[Dataset items]
┌──

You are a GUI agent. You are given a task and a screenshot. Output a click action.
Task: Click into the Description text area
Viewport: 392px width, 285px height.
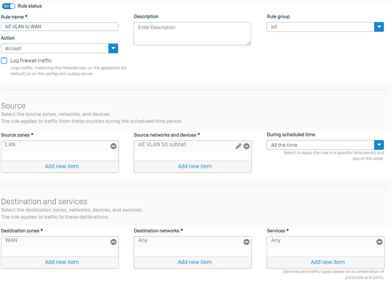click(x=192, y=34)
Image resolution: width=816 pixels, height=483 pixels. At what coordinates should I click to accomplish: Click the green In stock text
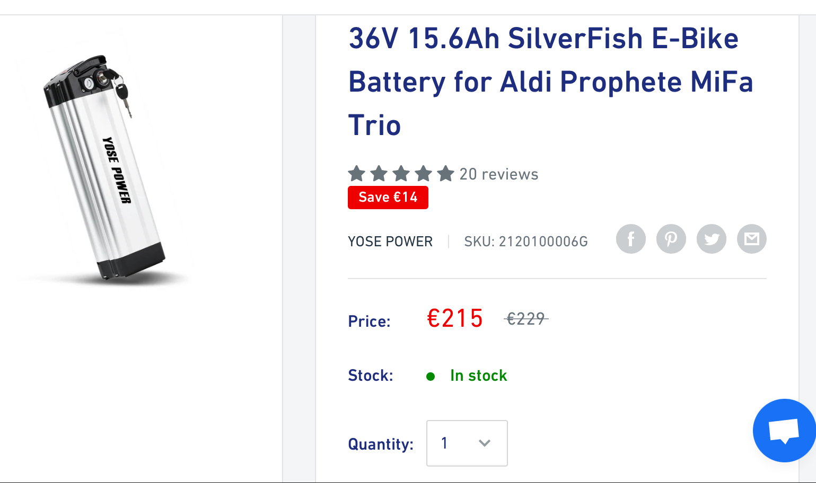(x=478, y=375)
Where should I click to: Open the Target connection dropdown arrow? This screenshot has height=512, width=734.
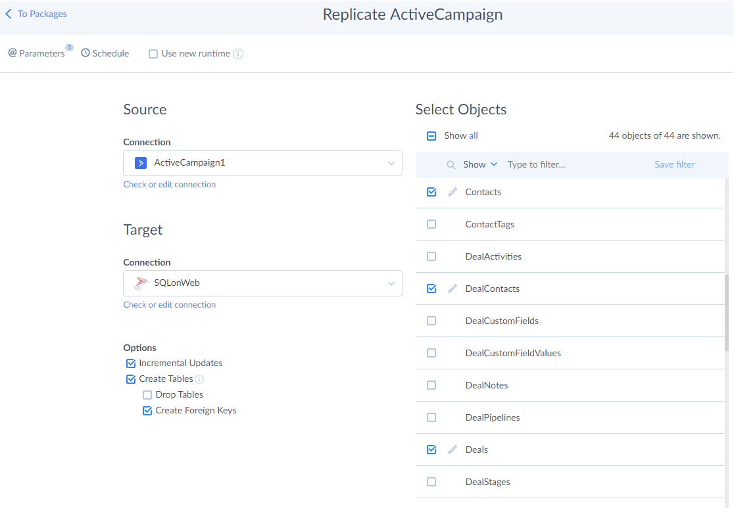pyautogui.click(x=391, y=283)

└──

WHAT IS REQUIRED
A faithful copy is needed: reproduce all of the data above, leaving the pictures out.

SOLUTION FOR THIS PROBLEM
You are a GUI agent. You are given a task and a screenshot. Output a click action.
Task: Click into the Description text area
Viewport: 392px width, 285px height.
click(x=192, y=34)
Image resolution: width=816 pixels, height=483 pixels. At what coordinates should I click to accomplish: Click the green In stock text
(x=478, y=375)
Where should I click to: Open the Target connection dropdown arrow? This screenshot has height=512, width=734.
pyautogui.click(x=391, y=283)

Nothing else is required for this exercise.